Short task:
Please put the material below into a numbered list with one line per item and no blank lines, leaving out the pictures.

Entries shown:

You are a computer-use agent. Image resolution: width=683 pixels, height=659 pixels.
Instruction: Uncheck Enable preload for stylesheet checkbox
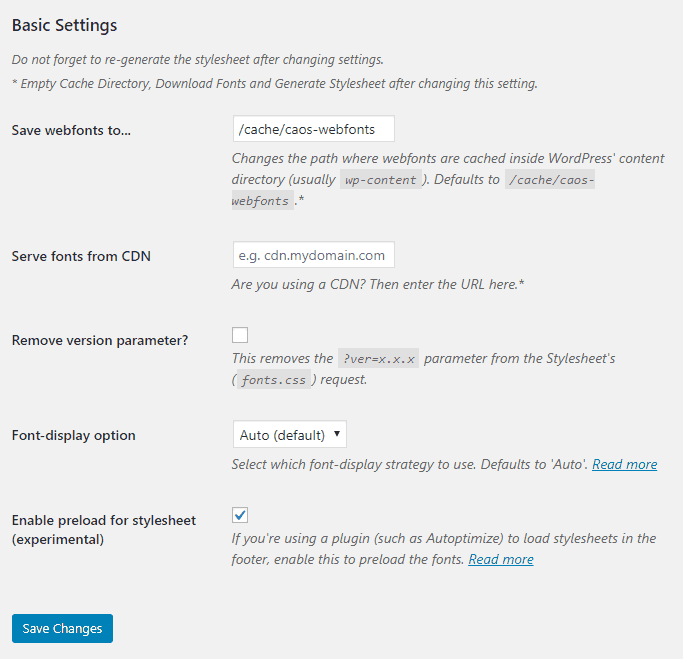(x=240, y=515)
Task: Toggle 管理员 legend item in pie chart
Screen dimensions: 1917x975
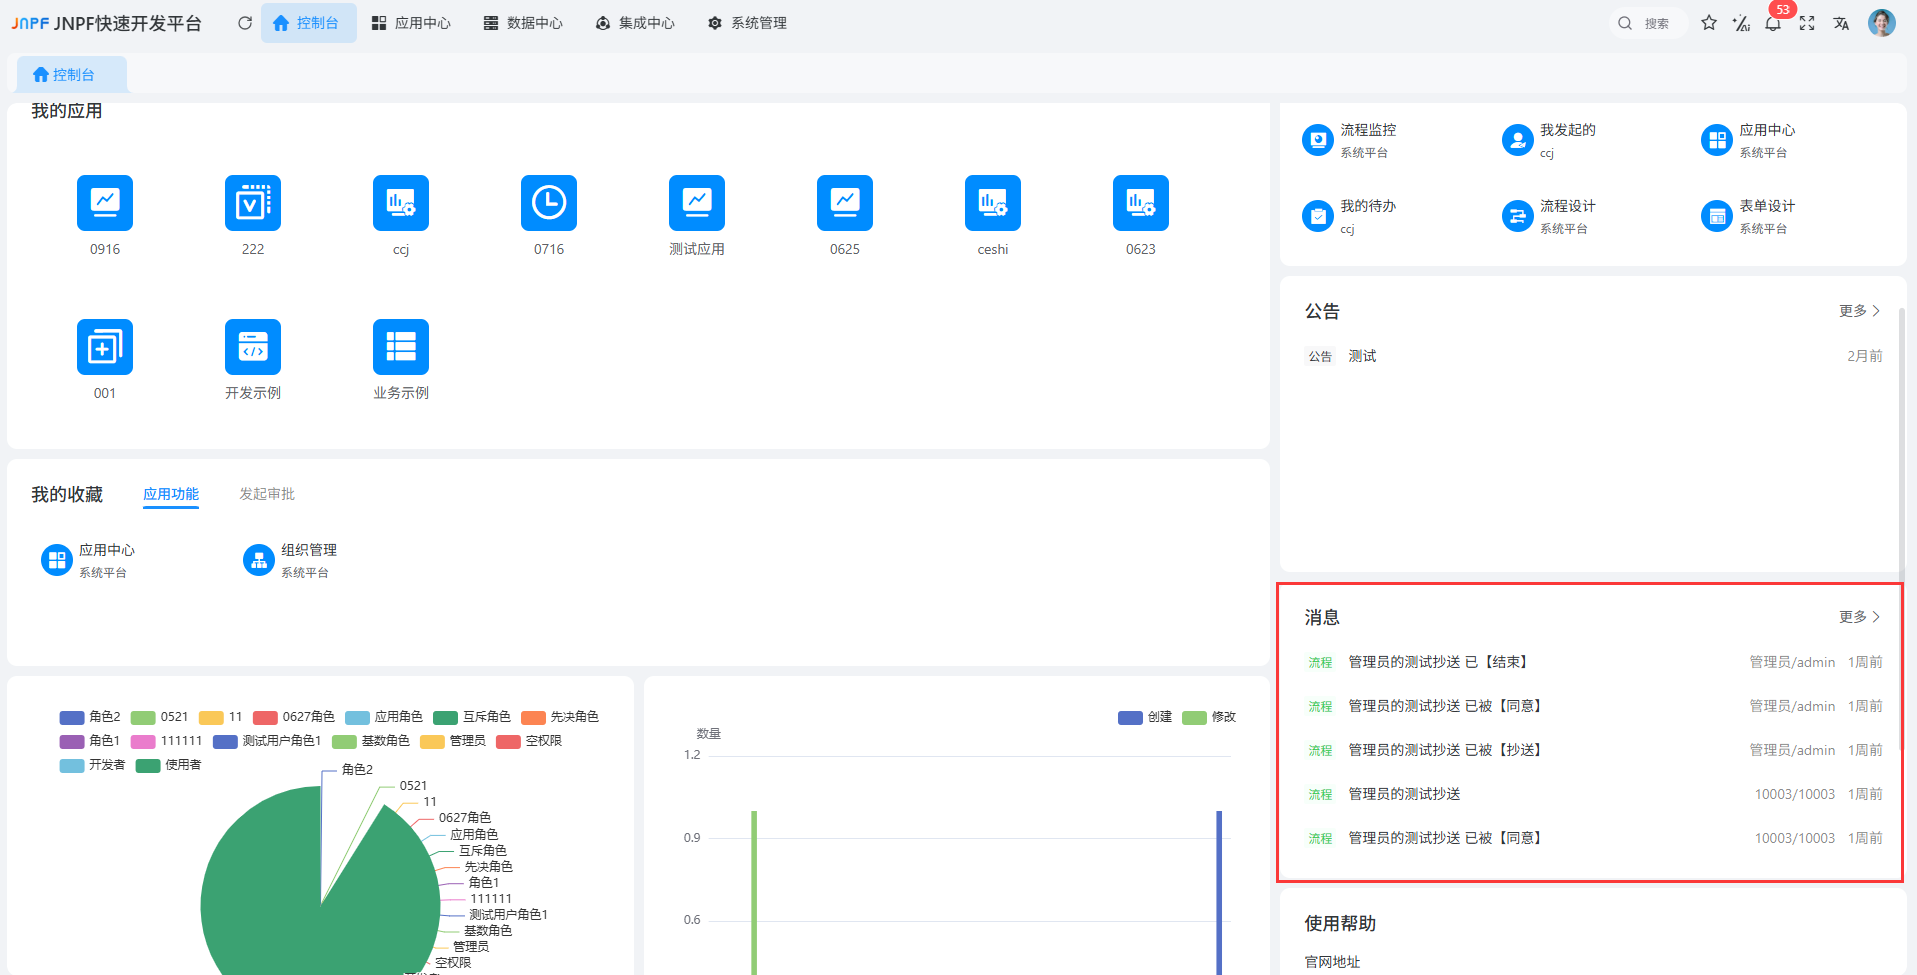Action: (x=454, y=741)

Exercise response:
1. You are a computer-use agent. Image resolution: width=683 pixels, height=659 pixels.
2. Instruction: Uncheck Enable preload for stylesheet checkbox
3. (x=240, y=515)
4. Task: Toggle 管理员 legend item in pie chart
5. Screen dimensions: 1917x975
6. Action: (x=454, y=741)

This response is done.